◆ **SOURCE**
Personally, I think it would make sense if we could get the autocompiler
to treat the whole blob of files as _one_ unit, and recompile the unit
if it gets out of date.  That would save us from trying to factor out
macro dependencies into separate files (and since our markup system
defines a macro for every markup function, and since the macros are
needed when building markups in Scheme, this is actually rather hard to
do).  You might say that it is LilyPond's own fault that it has reverted
a bit more to macro programming than feasible for its own good.

I would not actually say that you are wrong.  However, there is the
problem of lifting a whole bunch of working code base under active
development into the Guilev2 era, and if we could tackle design or
maldesign questions mostly independently and in bite-sized chunks rather
than humongous patches moving material around, this would help a lot in
getting Guilev2 support on track.

Suggestions?

-- 
David Kastrup




Re: Autocompilation/LilyPond

2012-03-05 Thread Mark H Weaver
David Kastrup d...@gnu.org writes:

 with the stable release 2.16 of LilyPond looming around the corner, it
 will become imminent soon to think about supporting Guile 2.0.

 Previous attempts have mostly exploded around the problem that we have
 something like

 (for-each ly:load init-scheme-files)

 in our lily.scm file, and the auto-compiler attempts to compile all of
 those files independently as far as I understand.  Unfortunately, some
 of them contain macro definitions that other files rely on.

 Personally, I think it would make sense if we could get the autocompiler
 to treat the whole blob of files as _one_ unit, and recompile the unit
 if it gets out of date.

I'm not sure that would help much.  There's a deeper problem that you
should be aware of.  In Guile 1.x, macro uses within procedures are not
expanded until the procedure is evaluated.  In Guile 2, macros are
expanded as soon as the procedure is defined, even if compilation is
turned off.  This means that functions can only use macros that were
previously defined.

For example, the following works in Guile 1.8 but not in Guile 2:

  (define (foo x) (bar x))
  (define-macro (bar x) `(quote ,x))

In Guile 2, you must put the definition of 'bar' before 'foo'.

So you'll need to load your code in the right order so that macros
always come before their uses.

One clarification is in order.  You might conclude from this that it is
not possible to define mutually-recursive macros, but that's not true.
For example, the following is fine:

(define-macro (beep x) `(boop ,x))
(define-macro (boop x) `(quote ,x))

That's because 'beep' doesn't use 'boop', it merely produces a use of
'boop' in its expansion.  'boop' is merely part of a quoted literal
within 'beep'.

   Regards,
 Mark



Re: Autocompilation/LilyPond

2012-03-05 Thread David Kastrup
Mark H Weaver m...@netris.org writes:

 David Kastrup d...@gnu.org writes:

 with the stable release 2.16 of LilyPond looming around the corner, it
 will become imminent soon to think about supporting Guile 2.0.

◆ **Item-finding records**
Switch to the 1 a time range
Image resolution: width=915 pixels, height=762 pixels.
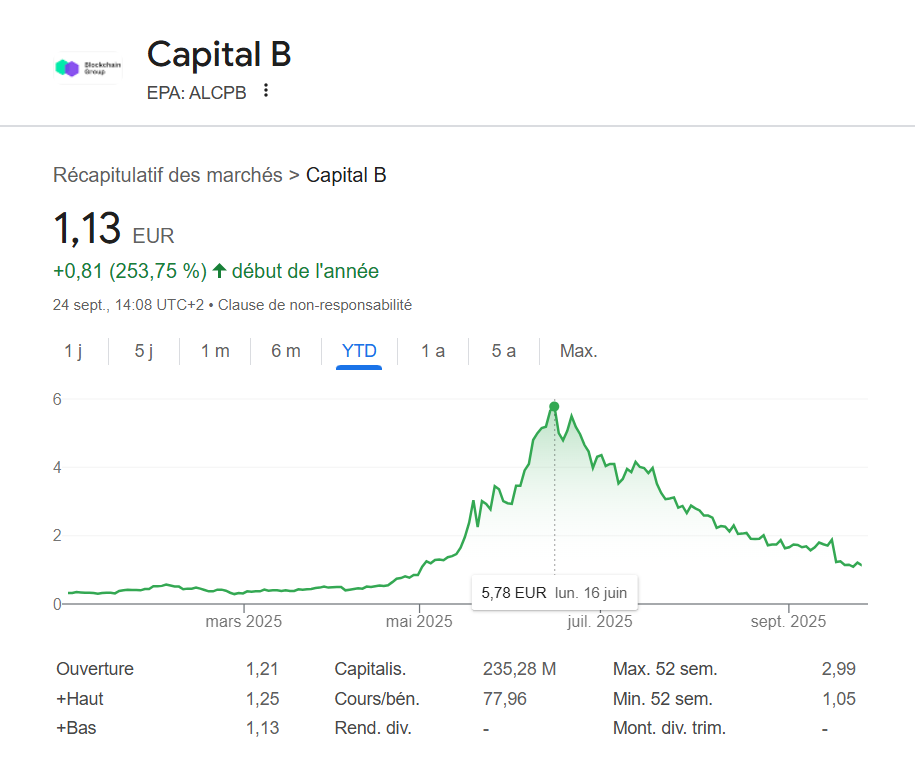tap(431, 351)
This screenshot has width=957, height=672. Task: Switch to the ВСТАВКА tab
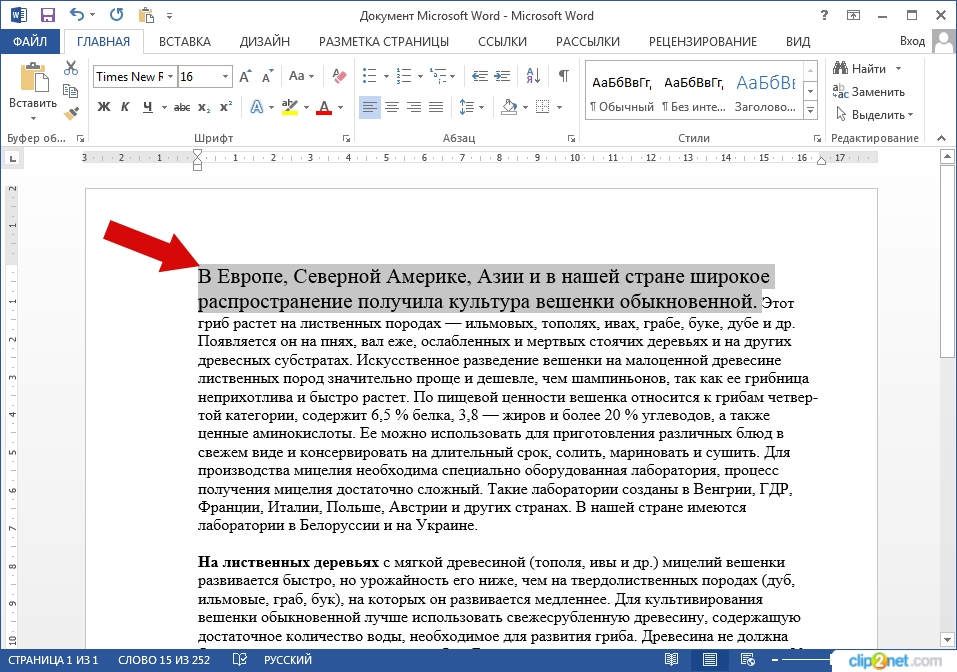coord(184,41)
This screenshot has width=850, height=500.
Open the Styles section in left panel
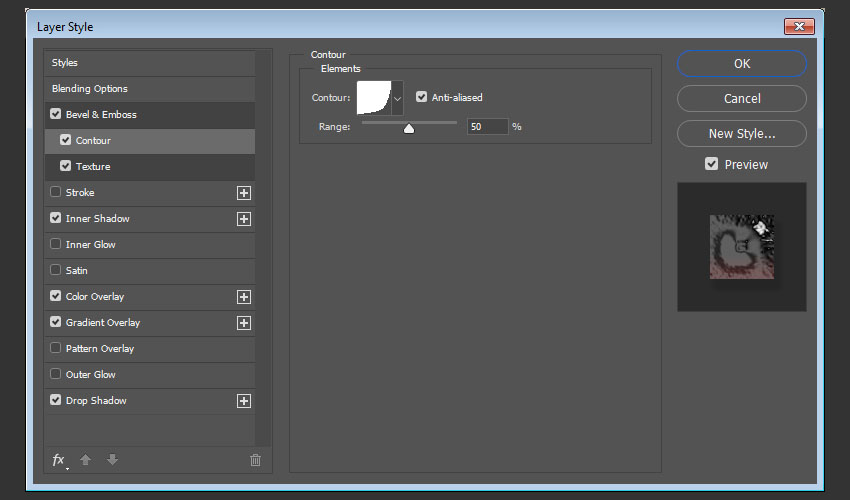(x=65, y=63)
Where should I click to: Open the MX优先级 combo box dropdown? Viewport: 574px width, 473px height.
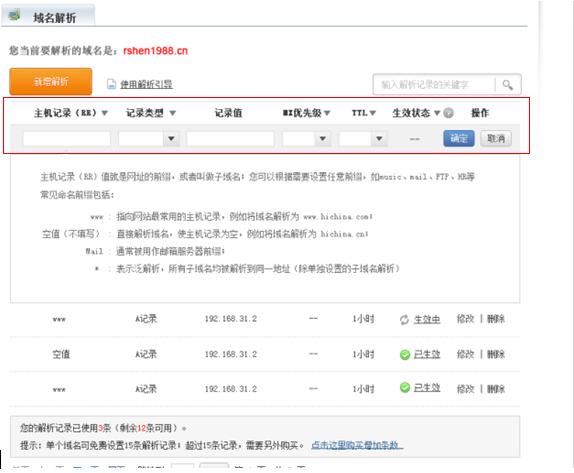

◆ **EXERCISE A**
Reproduce every line of the item-finding entries word for word, omitting the pictures.
◆ **EXERCISE B**
Carry on the mailing-list thread about moving LilyPond to Guile 2 from the point where it stops.
The mailing-list thread and the item-finding entries have no connection to each other.

◆ **REPLY A**
Switch to the 1 a time range
Image resolution: width=915 pixels, height=762 pixels.
tap(431, 351)
This screenshot has width=957, height=672. Task: Switch to the ВСТАВКА tab
coord(184,41)
This screenshot has width=850, height=500.
Open the Styles section in left panel
(x=65, y=63)
Where should I click to: Open the MX优先级 combo box dropdown? Viewport: 574px width, 473px height.

◆ **REPLY B**
 Previous attempts have mostly exploded around the problem that we have
 something like

 (for-each ly:load init-scheme-files)

 in our lily.scm file, and the auto-compiler attempts to compile all
 of those files independently as far as I understand.  Unfortunately,
 some of them contain macro definitions that other files rely on.

 Personally, I think it would make sense if we could get the
 autocompiler to treat the whole blob of files as _one_ unit, and
 recompile the unit if it gets out of date.

 I'm not sure that would help much.  There's a deeper problem that you
 should be aware of.  In Guile 1.x, macro uses within procedures are
 not expanded until the procedure is evaluated.  In Guile 2, macros are
 expanded as soon as the procedure is defined, even if compilation is
 turned off.  This means that functions can only use macros that were
 previously defined.

I don't think that making this condition hold would be really hard.
LilyPond has a rather carefully selected load order in several stages,
so use-before-definition, whether in the context of macros or not,
should be more the exception than the rule, and only require smaller
rearrangements.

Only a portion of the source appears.